Rencana Pernikahan | Suamiku Brondong (Part 2)


Suasana ruangan seketika hening. Embusan napas Dika terasa berat. Mendengar ucapan dari ayah Sonia, dadanya bergemuruh sangat hebat.

Dika tidak membayangkan, jika akan menikah dengan dosen cantik yang sangat ia kagumi. Harusnya dika merasa senang, tapidia sama sekali tidak merasakan hal yang membahagiakan untuknya.

"Ayah, lebih baik Ayah shalat dulu, tenangkan hati dan pikiran Ayah," ujar bunda Sonia yang terlihat lebih sabar.

"Astagfirullah." Ayah Sonia mengusap wajahnya. "Ayo, Bun. Kita salat, biarkan mereka berdua berpikir."

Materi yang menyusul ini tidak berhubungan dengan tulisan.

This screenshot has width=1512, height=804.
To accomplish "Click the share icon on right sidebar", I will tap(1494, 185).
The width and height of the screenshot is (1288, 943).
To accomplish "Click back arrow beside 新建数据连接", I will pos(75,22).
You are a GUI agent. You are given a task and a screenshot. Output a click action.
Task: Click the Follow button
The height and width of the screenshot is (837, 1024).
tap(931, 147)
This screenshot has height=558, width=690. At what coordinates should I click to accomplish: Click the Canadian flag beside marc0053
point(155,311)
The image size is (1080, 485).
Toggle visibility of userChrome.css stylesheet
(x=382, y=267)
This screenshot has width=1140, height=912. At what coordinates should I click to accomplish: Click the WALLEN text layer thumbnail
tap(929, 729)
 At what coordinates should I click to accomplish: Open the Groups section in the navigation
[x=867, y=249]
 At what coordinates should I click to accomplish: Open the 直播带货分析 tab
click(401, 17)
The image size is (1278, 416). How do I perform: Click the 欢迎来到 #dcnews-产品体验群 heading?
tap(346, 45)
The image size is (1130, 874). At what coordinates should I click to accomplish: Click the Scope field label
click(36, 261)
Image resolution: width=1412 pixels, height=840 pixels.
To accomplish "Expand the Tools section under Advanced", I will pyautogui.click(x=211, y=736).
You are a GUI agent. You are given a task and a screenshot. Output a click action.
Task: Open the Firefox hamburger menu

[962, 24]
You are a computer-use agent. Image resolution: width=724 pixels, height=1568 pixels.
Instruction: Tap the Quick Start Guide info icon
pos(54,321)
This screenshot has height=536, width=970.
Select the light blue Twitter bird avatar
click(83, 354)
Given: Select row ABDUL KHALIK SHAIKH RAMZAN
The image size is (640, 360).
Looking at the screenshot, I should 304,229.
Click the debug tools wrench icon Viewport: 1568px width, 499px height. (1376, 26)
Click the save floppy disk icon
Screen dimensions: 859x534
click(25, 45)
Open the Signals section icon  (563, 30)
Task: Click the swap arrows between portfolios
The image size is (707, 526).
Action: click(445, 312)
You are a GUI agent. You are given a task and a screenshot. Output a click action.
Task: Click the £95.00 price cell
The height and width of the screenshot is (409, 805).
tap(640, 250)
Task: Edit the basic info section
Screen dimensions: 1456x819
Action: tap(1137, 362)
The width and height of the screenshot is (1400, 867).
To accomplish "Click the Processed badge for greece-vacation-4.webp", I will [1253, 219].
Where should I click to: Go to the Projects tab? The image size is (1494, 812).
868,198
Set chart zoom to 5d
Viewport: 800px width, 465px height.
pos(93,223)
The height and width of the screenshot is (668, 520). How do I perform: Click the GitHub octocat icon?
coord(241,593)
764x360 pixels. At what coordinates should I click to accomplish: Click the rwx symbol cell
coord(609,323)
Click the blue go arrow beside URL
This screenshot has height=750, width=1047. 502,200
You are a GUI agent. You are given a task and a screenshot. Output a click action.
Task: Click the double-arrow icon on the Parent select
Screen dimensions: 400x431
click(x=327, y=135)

Selepas ayah dan bunda Sonia pergi, kembali Dika melakukan pembelaan diri.

"Bu, kok Ibu diam aja, sih. Ngomong, Bu, kalau saya tidak bersalah. Bukan saya ayah dari anak Ibu," ujar Dika seperti sangat frustasi.

"Saya, kan sudah bilang. Kalau kamu mau pergi, silahkan pergi. Kenapa kamu masih di sini?" Sonia berkata kesal, melihat Dika yang sedari tadi hanya bisa mengomel padanya.

Sonia, wanita yang sangat di kagumi Dika masih terlihat sangat tegar. Ia sudah disakiti, tapi masih bisa tenang.
Sedangkan Dika, otaknya hampir meledak dengan permasalahan ini.

"Bu, jujur saja sangat kagum dengan Ibu. Bahkan, menikah dengan Ibu adalah impian saya. Serius, tapi bukan seperti ini caranya, Bu."

Dika mengacak-ngacak rambutnya, lalu mengembuskan napas kasar. Sedangkan Sonia, masih sama seperti tadi. Mencoba tegar, akan tetapi hatinya rapuh.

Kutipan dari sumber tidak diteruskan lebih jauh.